La sala del piso bajo en que se celebraba la fiesta se hallaba abarrotada de personas tocadas con ridículos gorros de papel. Tras un improvisado mostrador, varios miembros de la Hermandad masculina servían bebidas, recaudando dinero para la escuela hebrea. Cinco músicos interpretaban una movida bossanova, y una doble fila de mujeres, con los ojos entornados, contorsionaban sus cuerpos en la pista de baile.
—¡Ah, el rabbi! —exclamó Ben Jacobs.
Michael dio lentamente la vuelta a la sala.
Jake Lazarus le cogió la mano.
—No, doce meses más, otro año. Cincuenta y dos servicios de
Shabbat
—dijo el cantor, con ojos velados por la visión que con templaba mentalmente y por el whisky—. Unos cuantos años más, y estaremos doblando el cabo del siglo. Dos mil. Imagine.
—Imagine un poco mas y piense en cinco mil setecientos sesenta —dijo Michael—. Nosotros empezamos a contar antes.

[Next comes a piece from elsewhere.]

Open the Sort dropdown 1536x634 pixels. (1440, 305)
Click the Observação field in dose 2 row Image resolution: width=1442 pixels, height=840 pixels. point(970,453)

—Dos mil o cinco mil setecientos sesenta, ¿Qué diferencia hay?
Yo seguiré teniendo ciento diez años. Dígame, rabbi, ¿Cómo será el mundo entonces?
—Jake, ¿Es que yo soy Eric Sevareid? —repuso, dándole una cariñosa palmadita en la mejilla.
Llegó al mostrador y se separó de él con un vaso de whisky en la mano, generosamente lleno. En una de las mesas cargadas de golosinas que había en la Hermandad femenina, entre bandejas de tayglej y bombones, descubrió un milagro, un plato de jengibre azucarado. Cogió dos pedazos, salió de la sala y empezó a subir la escalera.